Nair Amit, Ingram Nicola, Verghese Eldo T, Wijetunga Imeshi, Markham Alexander F, Wyatt Judy, Prasad K Rajendra, Coletta P Louise
Leeds Institute of Medical Research, St James's University Hospital, Leeds, LS9 7TF, UK.
Department of Histopathology, St James's University Hospital, Leeds, LS9 7TF, UK.
Cell Oncol (Dordr). 2020 Oct;43(5):835-845. doi: 10.1007/s13402-020-00530-8. Epub 2020 May 28.
The current treatment outcomes in cholangiocarcinoma are poor with cure afforded only by surgical extirpation. The efficacy of targeting the tumoural endothelial marker CD105 in cholangiocarcinoma, as a basis for potential microbubble-based treatment, is unknown and was explored here.
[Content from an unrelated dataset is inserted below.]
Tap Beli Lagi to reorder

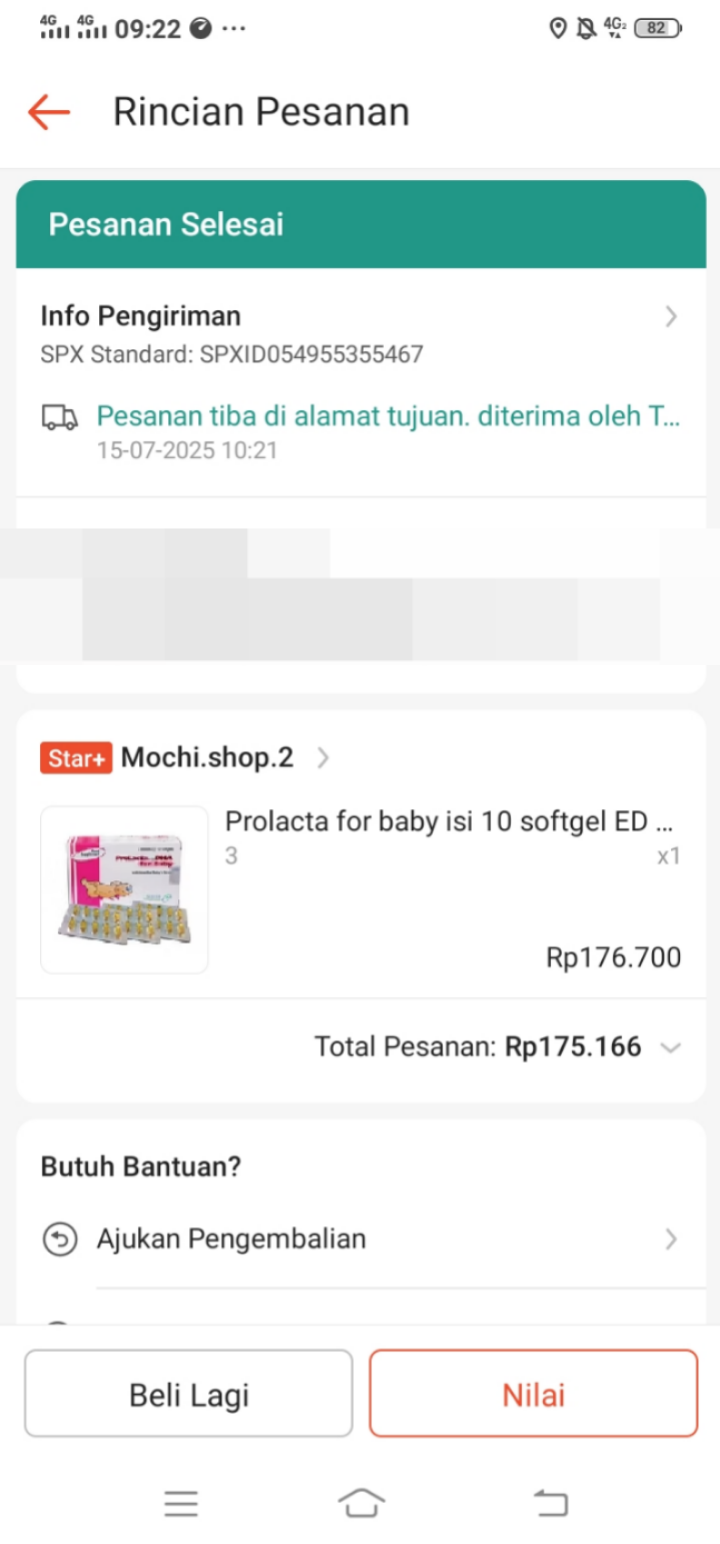tap(189, 1394)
Tissue expression of CD105 was quantified using immunohistochemistry in 54 perihilar cholangiocarcinoma samples from patients who underwent resection in a single centre over a ten-year period, and analysed against clinicopathological data. In vitro flow assays using microbubbles functionalised with CD105 antibody were conducted to ascertain specificity of binding to murine SVR endothelial cells. Finally, CD105-microbubbles were intravenously administered to 10 Balb/c nude mice bearing heterotopic subcutaneous human extrahepatic cholangiocarcinoma (TFK-1 and EGI-1) xenografts after which in vivo binding was assessed following contrast-enhanced destruction replenishment ultrasound application.
Though not significantly associated with any examined clinicopathological variable, we found that higher CD105 expression was independently associated with poorer patient survival (median 12 vs 31 months; p = 0.002). In vitro studies revealed significant binding of CD105-microbubbles to SVR endothelial cells in comparison to isotype control (p = 0.01), as well as in vivo to TFK-1 (p = 0.02) and EGI-1 (p = 0.04) mouse xenograft vasculature.
Our results indicate that CD105 is a biomarker eminently suitable for cholangiocarcinoma targeting using functionalised microbubbles.
胆管癌目前的治疗效果较差,只有通过手术切除才能实现治愈。靶向肿瘤内皮标志物CD105在胆管癌中的疗效作为基于微泡的潜在治疗基础尚不清楚,本文对此进行了探索。
使用免疫组织化学对来自单一中心在十年期间接受手术切除的54例肝门部胆管癌样本中的CD105组织表达进行定量,并与临床病理数据进行分析。使用用CD105抗体功能化的微泡进行体外流动分析,以确定与小鼠SVR内皮细胞结合的特异性。最后,将CD105微泡静脉注射给10只携带异位皮下人肝外胆管癌(TFK-1和EGI-1)异种移植瘤的Balb/c裸鼠,在应用对比增强破坏补充超声后评估体内结合情况。
虽然与任何检查的临床病理变量均无显著相关性,但我们发现较高的CD105表达与较差的患者生存率独立相关(中位生存期12个月对31个月;p = 0.002)。体外研究显示,与同型对照相比,CD105微泡与SVR内皮细胞有显著结合(p = 0.01),在体内与TFK-1(p = 0.02)和EGI-1(p = 0.04)小鼠异种移植瘤血管也有显著结合。
我们的结果表明,CD105是一种非常适合使用功能化微泡靶向胆管癌的生物标志物。